2. Historical Blindness – If you believe in the basic premise that analyzing changes over time holds the key to understanding cause and effect mechanisms in your business, then logically the more data you can capture, the more impactful your decisions will be (broader correlational dataset). Most SaaS tools undervalue historical data, offering limited time-based data capture and reporting – this only perpetuates the myth that “past performance is not an indication of future results.” The truth is that most SaaS solutions only capture 1% of historical data; and then wonder why they can’t make accurate predictions about pipeline velocity or customer renewal rates. The ego trap of data capture is a lack of vision – historical data is seen as a “check-the-box” compliance issue as opposed to a predictor of new growth opportunities emerging in the business.
3. Login Paranoia – Just about every SaaS tool is afraid of being ‘baked into” other solutions – if everything can be done outside of our tool, why would anyone login?
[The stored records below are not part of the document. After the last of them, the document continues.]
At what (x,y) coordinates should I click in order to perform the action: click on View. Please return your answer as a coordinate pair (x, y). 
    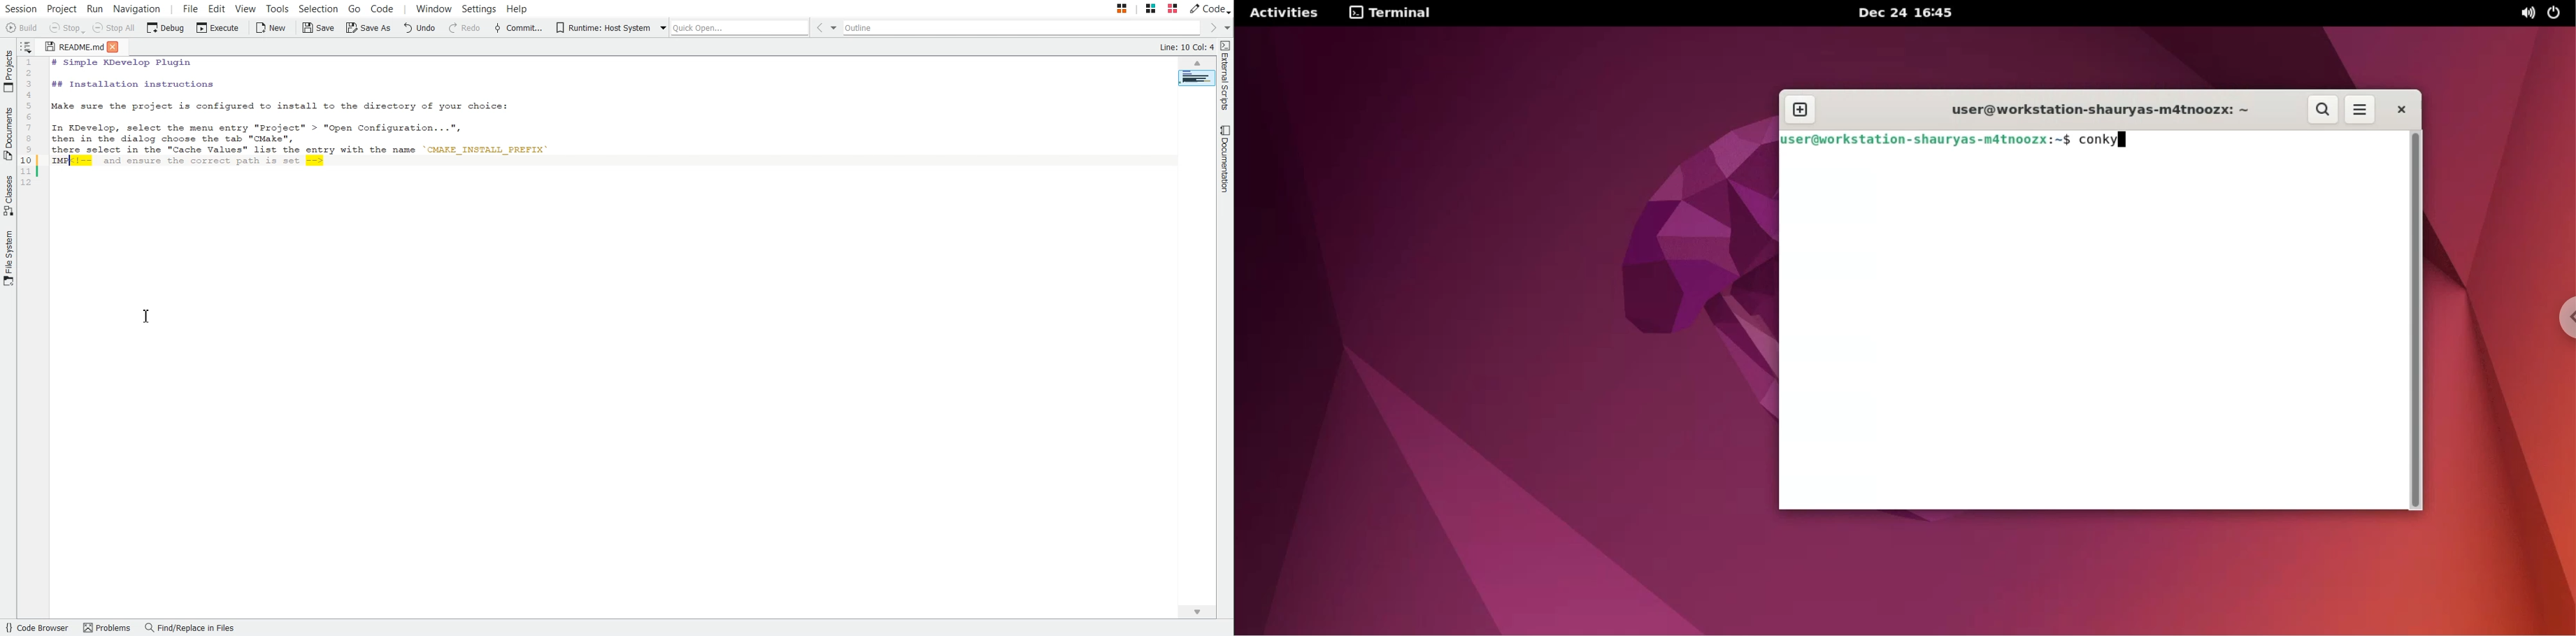
    Looking at the image, I should click on (245, 8).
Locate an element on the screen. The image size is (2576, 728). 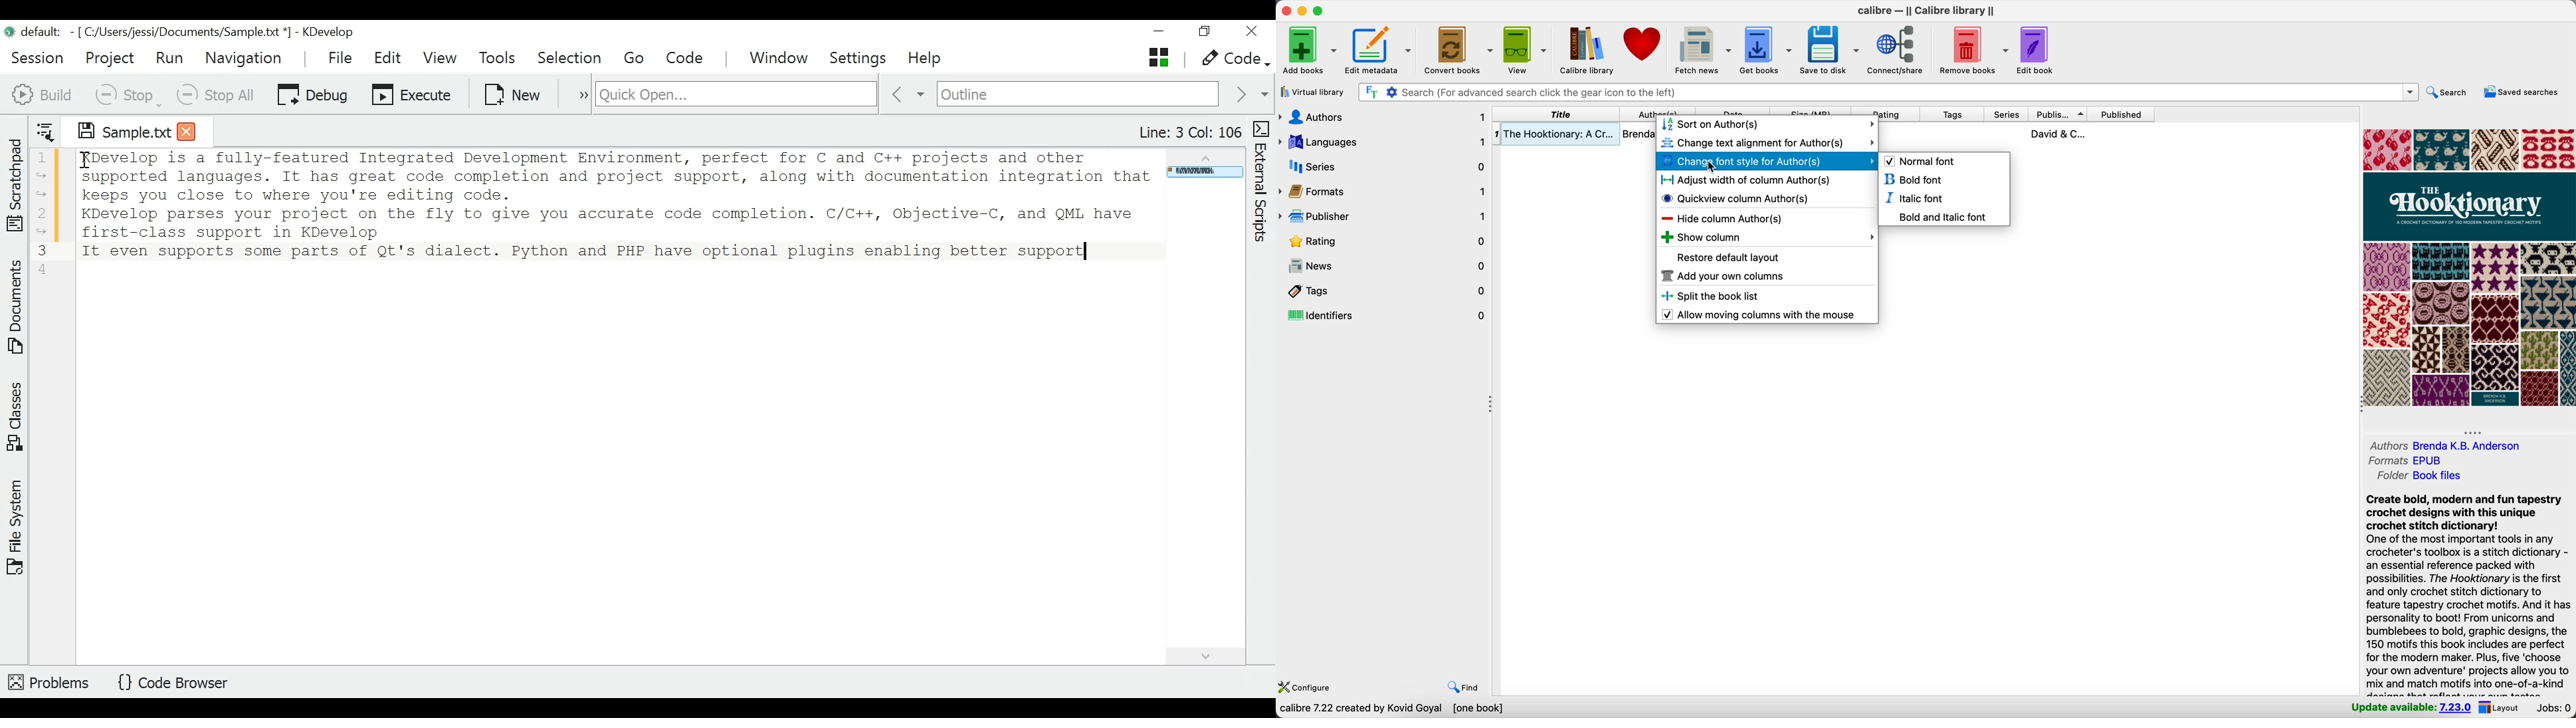
languages is located at coordinates (1383, 141).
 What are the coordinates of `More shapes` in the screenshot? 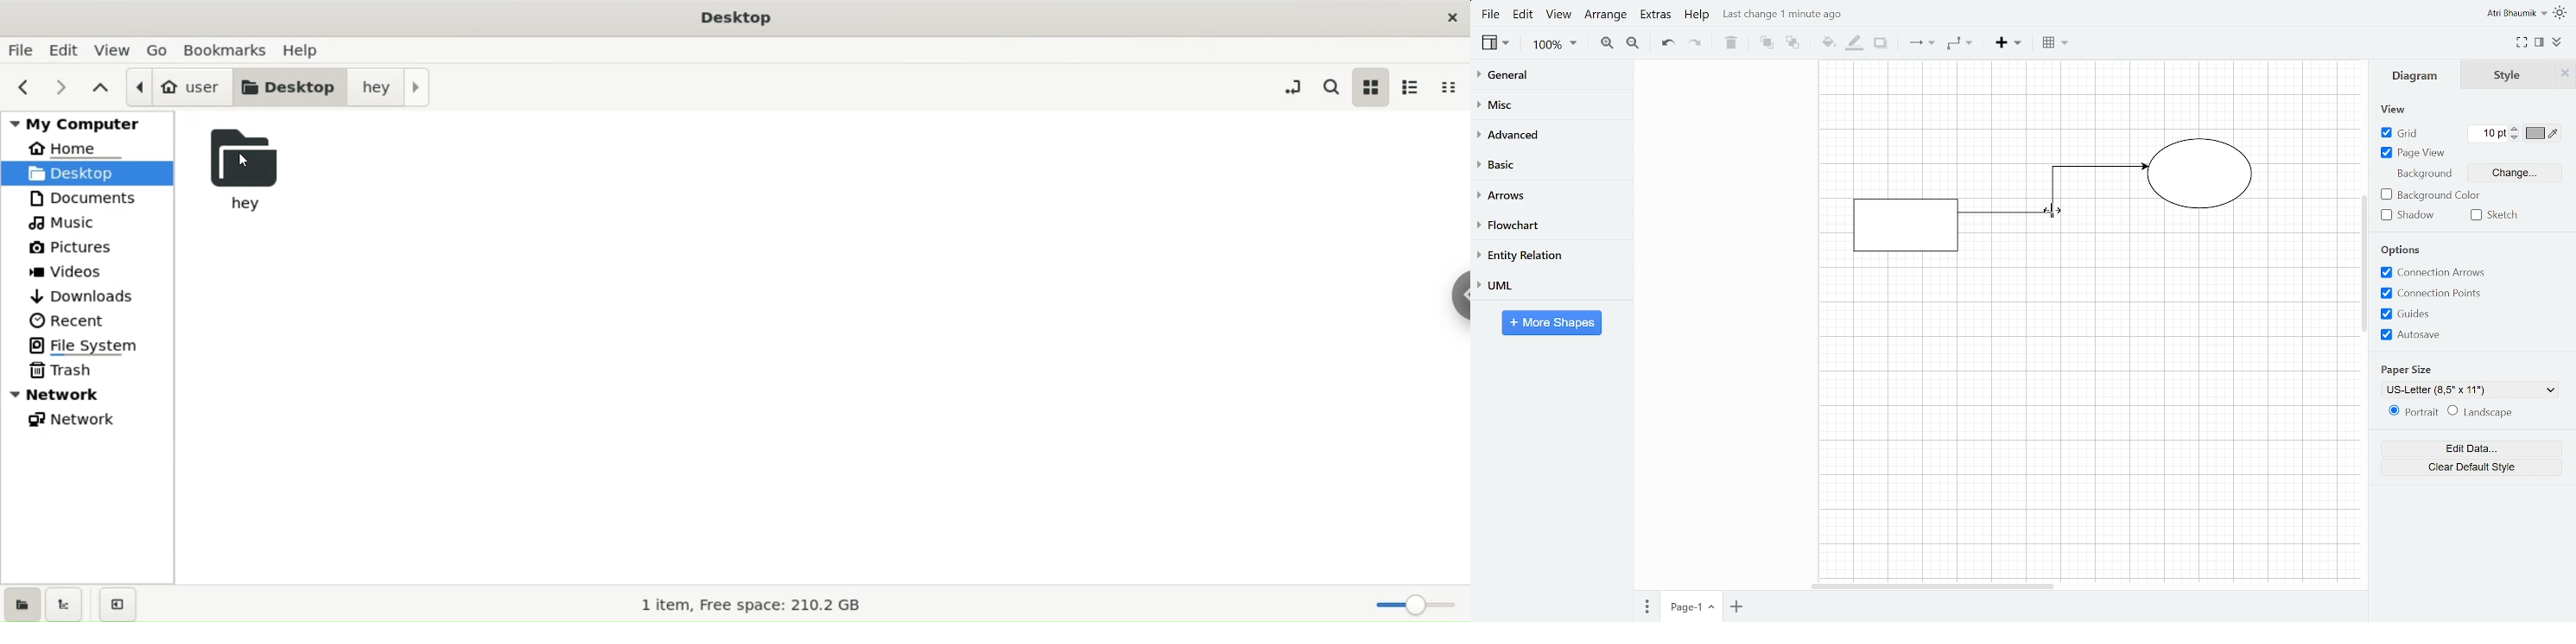 It's located at (1553, 322).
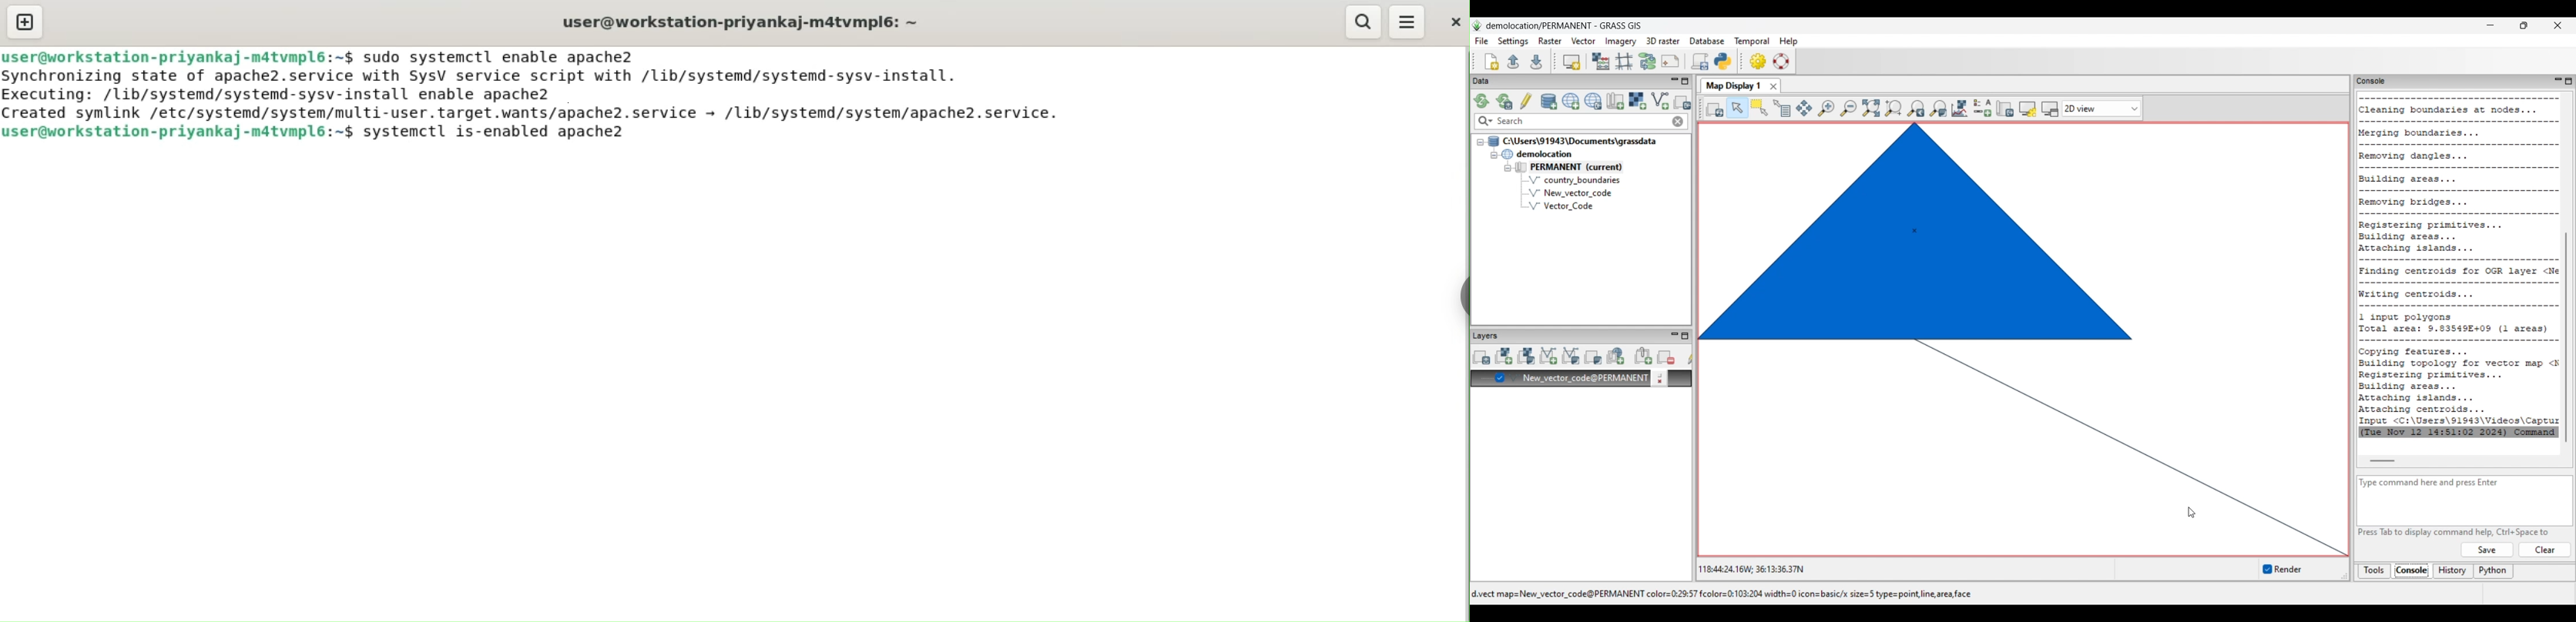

Yet the unspoken truth is that customers would simply prefer to keep using the same tools they already know and love… and simply be able to do more with them. The ego trap here is the paranoia that SaaS tools need to keep their customers addicted to logging into their service. This silos functionality, imposes arbitrary restrictions (structural lock-in), and creates sub-optimal user experiences. All in the name of login paranoia.
GRAX doesn’t have any of the “ego traps” above – we’ve built the platform that we (as a customer) would have loved to use. We’re calling it a Data Value Platform, and we’re going to use it to help companies adapt faster.